EXERCISE AIM: Copy out all the material below word for word, line by line, with no changes.

PROVIDED DATA:

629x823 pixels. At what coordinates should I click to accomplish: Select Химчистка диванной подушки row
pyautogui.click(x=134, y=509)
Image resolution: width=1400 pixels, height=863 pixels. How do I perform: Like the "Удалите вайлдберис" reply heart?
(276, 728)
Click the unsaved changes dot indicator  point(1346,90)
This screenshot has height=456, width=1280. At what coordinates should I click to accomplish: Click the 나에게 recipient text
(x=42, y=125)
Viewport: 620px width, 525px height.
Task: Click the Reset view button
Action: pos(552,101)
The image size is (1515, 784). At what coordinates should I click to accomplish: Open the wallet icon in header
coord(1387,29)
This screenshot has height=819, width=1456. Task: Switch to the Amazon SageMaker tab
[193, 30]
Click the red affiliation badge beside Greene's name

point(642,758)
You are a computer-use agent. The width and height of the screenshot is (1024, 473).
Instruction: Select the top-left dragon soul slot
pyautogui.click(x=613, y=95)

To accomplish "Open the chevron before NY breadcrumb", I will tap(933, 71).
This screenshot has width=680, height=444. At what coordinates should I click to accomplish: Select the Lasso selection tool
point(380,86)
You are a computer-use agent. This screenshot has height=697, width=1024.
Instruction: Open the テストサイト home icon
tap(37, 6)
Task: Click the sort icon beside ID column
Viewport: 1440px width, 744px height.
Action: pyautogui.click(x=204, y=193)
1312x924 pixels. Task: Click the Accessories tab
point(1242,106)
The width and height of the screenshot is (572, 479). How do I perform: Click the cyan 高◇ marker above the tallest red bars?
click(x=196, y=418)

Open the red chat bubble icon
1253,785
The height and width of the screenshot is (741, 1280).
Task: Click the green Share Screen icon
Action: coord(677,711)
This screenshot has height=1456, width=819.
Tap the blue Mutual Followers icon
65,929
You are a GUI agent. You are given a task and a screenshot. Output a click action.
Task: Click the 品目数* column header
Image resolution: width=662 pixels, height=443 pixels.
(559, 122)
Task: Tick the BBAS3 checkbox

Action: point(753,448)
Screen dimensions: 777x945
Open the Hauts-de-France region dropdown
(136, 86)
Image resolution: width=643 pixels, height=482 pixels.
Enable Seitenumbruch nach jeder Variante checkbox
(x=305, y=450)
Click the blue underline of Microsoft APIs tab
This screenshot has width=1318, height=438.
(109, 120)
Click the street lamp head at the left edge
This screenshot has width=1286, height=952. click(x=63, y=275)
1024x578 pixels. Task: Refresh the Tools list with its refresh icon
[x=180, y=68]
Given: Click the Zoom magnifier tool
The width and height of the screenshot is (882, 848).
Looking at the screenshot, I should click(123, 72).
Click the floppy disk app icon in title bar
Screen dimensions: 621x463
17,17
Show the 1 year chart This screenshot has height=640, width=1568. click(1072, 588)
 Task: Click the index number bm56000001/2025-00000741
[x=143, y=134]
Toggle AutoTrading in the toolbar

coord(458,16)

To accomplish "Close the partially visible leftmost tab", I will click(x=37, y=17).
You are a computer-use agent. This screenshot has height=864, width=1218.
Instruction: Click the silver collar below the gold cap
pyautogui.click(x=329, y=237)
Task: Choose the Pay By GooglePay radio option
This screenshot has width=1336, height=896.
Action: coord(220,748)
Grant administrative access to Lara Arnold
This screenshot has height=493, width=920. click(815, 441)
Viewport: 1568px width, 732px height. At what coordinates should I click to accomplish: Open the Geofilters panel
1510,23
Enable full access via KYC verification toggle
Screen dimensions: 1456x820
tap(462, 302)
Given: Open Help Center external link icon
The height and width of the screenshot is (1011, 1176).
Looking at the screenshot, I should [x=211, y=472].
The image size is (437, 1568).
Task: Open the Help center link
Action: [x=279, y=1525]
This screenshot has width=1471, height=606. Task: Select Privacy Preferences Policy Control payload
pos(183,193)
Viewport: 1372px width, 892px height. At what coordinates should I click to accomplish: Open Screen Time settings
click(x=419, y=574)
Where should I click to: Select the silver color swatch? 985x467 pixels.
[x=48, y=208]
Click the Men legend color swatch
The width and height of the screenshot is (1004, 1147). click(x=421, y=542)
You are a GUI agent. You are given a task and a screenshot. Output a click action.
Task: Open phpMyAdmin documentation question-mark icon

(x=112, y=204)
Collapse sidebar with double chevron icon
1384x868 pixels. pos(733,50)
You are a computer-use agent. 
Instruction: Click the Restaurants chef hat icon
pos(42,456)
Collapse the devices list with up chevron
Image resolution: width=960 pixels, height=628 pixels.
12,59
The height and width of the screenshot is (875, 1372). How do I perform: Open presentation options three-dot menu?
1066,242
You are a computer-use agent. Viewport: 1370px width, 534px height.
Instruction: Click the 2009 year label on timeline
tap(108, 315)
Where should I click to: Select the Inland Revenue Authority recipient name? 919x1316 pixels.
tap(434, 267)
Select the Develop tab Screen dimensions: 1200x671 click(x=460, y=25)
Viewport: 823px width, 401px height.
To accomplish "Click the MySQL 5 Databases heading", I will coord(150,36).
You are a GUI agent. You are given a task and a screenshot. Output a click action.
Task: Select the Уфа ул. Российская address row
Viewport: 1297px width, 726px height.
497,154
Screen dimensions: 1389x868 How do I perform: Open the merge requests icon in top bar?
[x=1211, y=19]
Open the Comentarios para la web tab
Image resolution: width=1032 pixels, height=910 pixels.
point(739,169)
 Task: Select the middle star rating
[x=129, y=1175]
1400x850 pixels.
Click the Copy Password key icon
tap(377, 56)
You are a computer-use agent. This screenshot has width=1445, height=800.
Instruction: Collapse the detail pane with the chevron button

COMPLETE RESPONSE:
629x823 pixels. At what coordinates should I click to accomplish: Select Химчистка диванной подушки row
pyautogui.click(x=134, y=509)
Image resolution: width=1400 pixels, height=863 pixels. How do I perform: Like the "Удалите вайлдберис" reply heart?
(276, 728)
Click the unsaved changes dot indicator  point(1346,90)
This screenshot has height=456, width=1280. At what coordinates should I click to accomplish: Click the 나에게 recipient text
(x=42, y=125)
Viewport: 620px width, 525px height.
Task: Click the Reset view button
Action: pos(552,101)
The image size is (1515, 784). At what coordinates should I click to accomplish: Open the wallet icon in header
coord(1387,29)
This screenshot has height=819, width=1456. Task: Switch to the Amazon SageMaker tab
[193, 30]
Click the red affiliation badge beside Greene's name

point(642,758)
You are a computer-use agent. The width and height of the screenshot is (1024, 473).
Instruction: Select the top-left dragon soul slot
pyautogui.click(x=613, y=95)

To accomplish "Open the chevron before NY breadcrumb", I will tap(933, 71).
This screenshot has width=680, height=444. At what coordinates should I click to accomplish: Select the Lasso selection tool
point(380,86)
You are a computer-use agent. This screenshot has height=697, width=1024.
Instruction: Open the テストサイト home icon
tap(37, 6)
Task: Click the sort icon beside ID column
Viewport: 1440px width, 744px height.
Action: pyautogui.click(x=204, y=193)
1312x924 pixels. Task: Click the Accessories tab
point(1242,106)
The width and height of the screenshot is (572, 479). How do I perform: Click the cyan 高◇ marker above the tallest red bars?
click(x=196, y=418)

Open the red chat bubble icon
1253,785
The height and width of the screenshot is (741, 1280).
Task: Click the green Share Screen icon
Action: coord(677,711)
This screenshot has height=1456, width=819.
Tap the blue Mutual Followers icon
65,929
You are a GUI agent. You are given a task and a screenshot. Output a click action.
Task: Click the 品目数* column header
Image resolution: width=662 pixels, height=443 pixels.
(559, 122)
Task: Tick the BBAS3 checkbox

Action: point(753,448)
Screen dimensions: 777x945
Open the Hauts-de-France region dropdown
(136, 86)
Image resolution: width=643 pixels, height=482 pixels.
Enable Seitenumbruch nach jeder Variante checkbox
(x=305, y=450)
Click the blue underline of Microsoft APIs tab
This screenshot has width=1318, height=438.
(109, 120)
Click the street lamp head at the left edge
This screenshot has width=1286, height=952. click(x=63, y=275)
1024x578 pixels. Task: Refresh the Tools list with its refresh icon
[x=180, y=68]
Given: Click the Zoom magnifier tool
The width and height of the screenshot is (882, 848).
Looking at the screenshot, I should click(123, 72).
Click the floppy disk app icon in title bar
Screen dimensions: 621x463
17,17
Show the 1 year chart This screenshot has height=640, width=1568. click(1072, 588)
 Task: Click the index number bm56000001/2025-00000741
[x=143, y=134]
Toggle AutoTrading in the toolbar

coord(458,16)

To accomplish "Close the partially visible leftmost tab", I will click(x=37, y=17).
You are a computer-use agent. This screenshot has height=864, width=1218.
Instruction: Click the silver collar below the gold cap
pyautogui.click(x=329, y=237)
Task: Choose the Pay By GooglePay radio option
This screenshot has width=1336, height=896.
Action: coord(220,748)
Grant administrative access to Lara Arnold
This screenshot has height=493, width=920. click(815, 441)
Viewport: 1568px width, 732px height. At what coordinates should I click to accomplish: Open the Geofilters panel
1510,23
Enable full access via KYC verification toggle
Screen dimensions: 1456x820
tap(462, 302)
Given: Open Help Center external link icon
The height and width of the screenshot is (1011, 1176).
Looking at the screenshot, I should [x=211, y=472].
The image size is (437, 1568).
Task: Open the Help center link
Action: [x=279, y=1525]
This screenshot has width=1471, height=606. Task: Select Privacy Preferences Policy Control payload
pos(183,193)
Viewport: 1372px width, 892px height. At what coordinates should I click to accomplish: Open Screen Time settings
click(x=419, y=574)
Where should I click to: Select the silver color swatch? 985x467 pixels.
[x=48, y=208]
Click the Men legend color swatch
The width and height of the screenshot is (1004, 1147). click(x=421, y=542)
You are a GUI agent. You are given a task and a screenshot. Output a click action.
Task: Open phpMyAdmin documentation question-mark icon

(x=112, y=204)
Collapse sidebar with double chevron icon
1384x868 pixels. pos(733,50)
You are a computer-use agent. 
Instruction: Click the Restaurants chef hat icon
pos(42,456)
Collapse the devices list with up chevron
Image resolution: width=960 pixels, height=628 pixels.
12,59
The height and width of the screenshot is (875, 1372). How do I perform: Open presentation options three-dot menu?
1066,242
You are a computer-use agent. Viewport: 1370px width, 534px height.
Instruction: Click the 2009 year label on timeline
tap(108, 315)
Where should I click to: Select the Inland Revenue Authority recipient name? 919x1316 pixels.
tap(434, 267)
Select the Develop tab Screen dimensions: 1200x671 click(x=460, y=25)
Viewport: 823px width, 401px height.
To accomplish "Click the MySQL 5 Databases heading", I will coord(150,36).
You are a GUI agent. You are given a task and a screenshot. Output a click action.
Task: Select the Уфа ул. Российская address row
Viewport: 1297px width, 726px height.
497,154
Screen dimensions: 1389x868 How do I perform: Open the merge requests icon in top bar?
[x=1211, y=19]
Open the Comentarios para la web tab
Image resolution: width=1032 pixels, height=910 pixels.
point(739,169)
 Task: Select the middle star rating
[x=129, y=1175]
1400x850 pixels.
Click the Copy Password key icon
tap(377, 56)
You are a computer-use agent. This screenshot has width=1445, height=800.
Instruction: Collapse the detail pane with the chevron button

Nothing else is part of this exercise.